The six men were convicted in the death of their co-worker, Tom Monfils, whose body was found in a pulp vat at a Green Bay paper mill. A weight had been tied around his neck.

Prosecutors said the six men killed him because he told police one of them planned to steal an extension cord. But critics have said the facts didn’t seem to add up.

Two local authors who wrote a book on the Monfils slaying allege that the convictions were based on a faulty police timeline. And lawyers with the Wisconsin Innocence Project have said that incriminating testimony used in some of the convictions came from other inmates who claimed — then later recanted — that the defendants had confessed to them.

The rally Friday came on the 16th anniversary of the date that Dale Basten, Michael Hirn, Michael Johnson, Keith Kutska, Rey Moore and Michael Piaskowski were convicted. It’s the second year the protesters marched on that date.
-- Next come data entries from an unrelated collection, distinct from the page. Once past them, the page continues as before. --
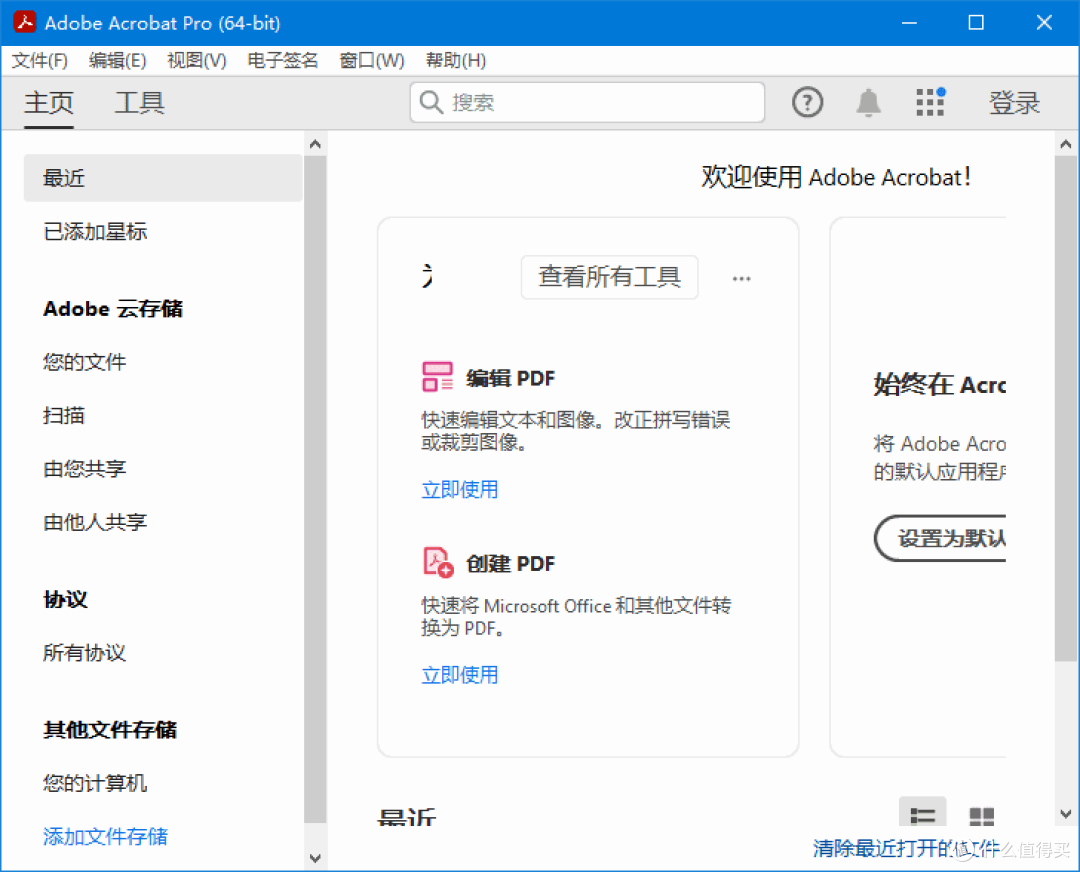Select the 创建 PDF tool icon
The height and width of the screenshot is (872, 1080).
point(437,562)
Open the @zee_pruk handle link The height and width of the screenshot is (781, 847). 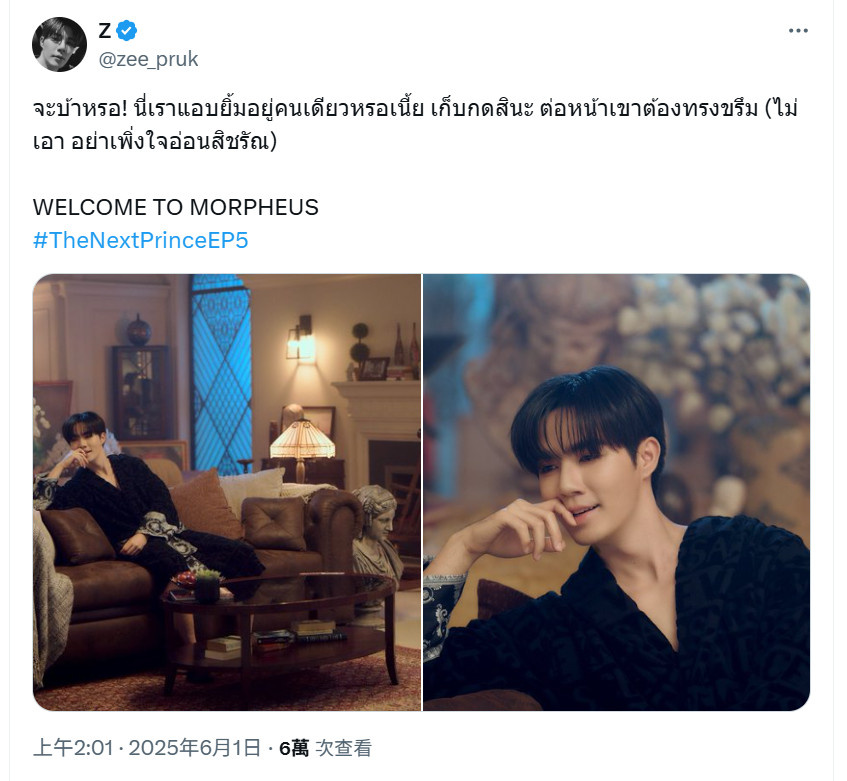tap(148, 59)
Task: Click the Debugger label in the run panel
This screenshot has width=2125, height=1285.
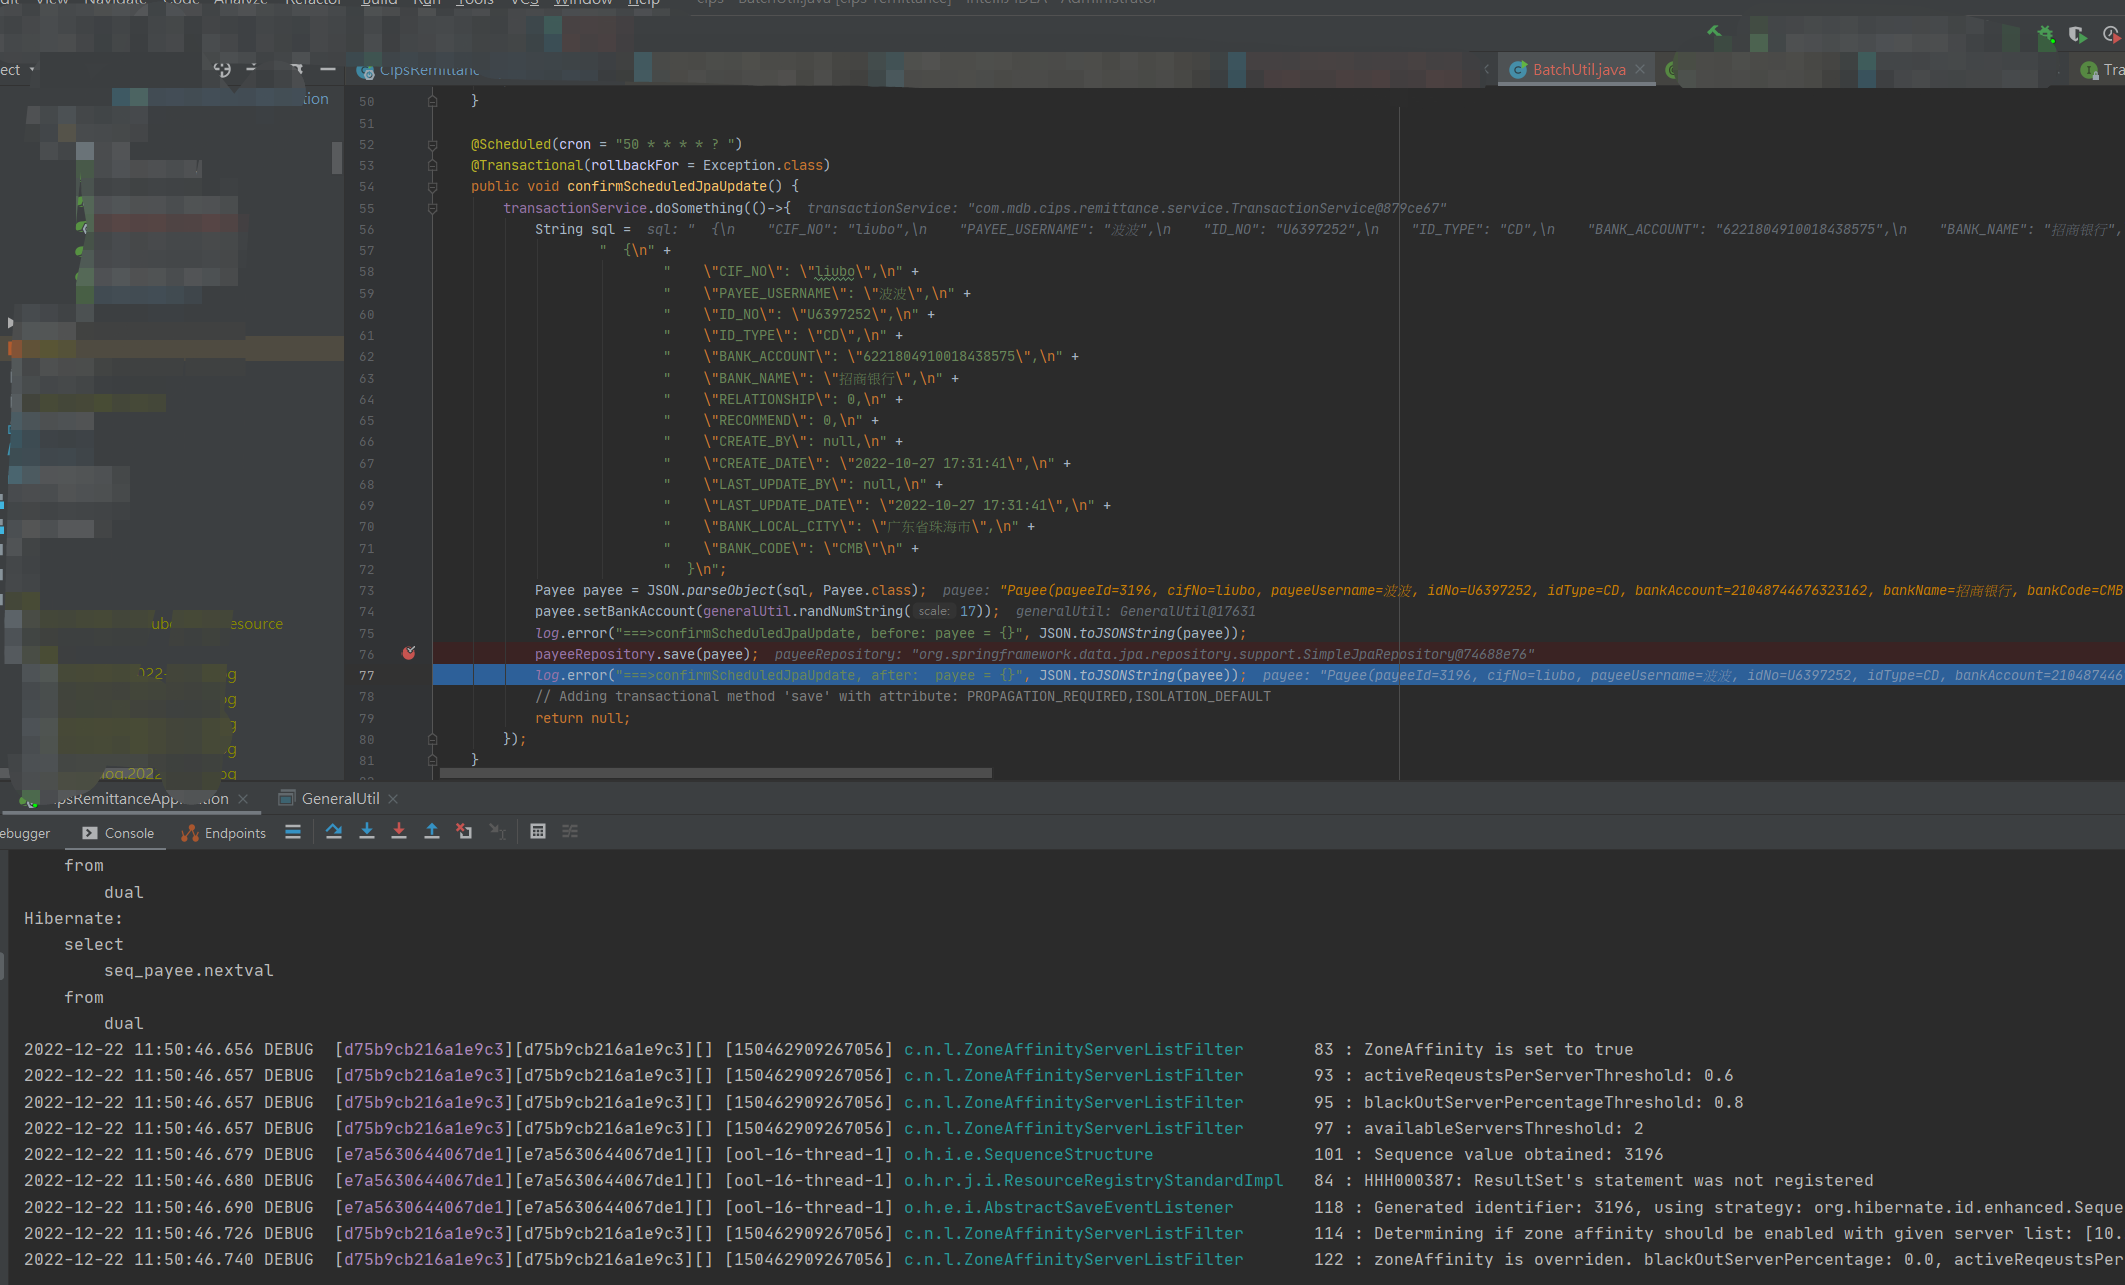Action: coord(25,832)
All six were sentenced to life in prison. Piaskowski was freed in 2001 after a higher court overturned his conviction on the basis of insufficient evidence, but the other five remain in prison and have had parole requests repeatedly denied.

Piaskowski said all six will keep fighting to get their names cleared, according to a Green Bay Press-Gazette report.

“It certainly seems it’s fighting a huge battle, but it’s worth striving for,” he said at the rally. “These guys are truly innocent.”

Speakers at the rally called upon Brown County district attorney John Zakowski to reopen the case. However, the prosecutor said he’s satisfied the verdict was just.

“The fact there are people who are well-intentioned and still giving protestations doesn’t render the verdict any less reliable, because the verdict was based on the evidence,” he said.

Moore has appealed his conviction with the assistance of the Innocence Project. The group’s attorney, Byron Lichstein, argued that the conviction should be overturned because of questionable testimony by prison inmate James Gilliam. He had testified that Moore told him he participated in a group beating of Monfils at the mill.

But Lichstein said Gilliam later reversed his story, saying Moore actually tried to prevent the beating.
Zakowski said he reviewed trial transcripts because of Moore’s appeal and “it seems so apparent. If someone with an open mind reviews a transcript of the entire trial and uses common sense, they’ll find that the jury reached the right conclusion.”

Lichstein said an appeals court decision in Moore’s case could come in the next three months.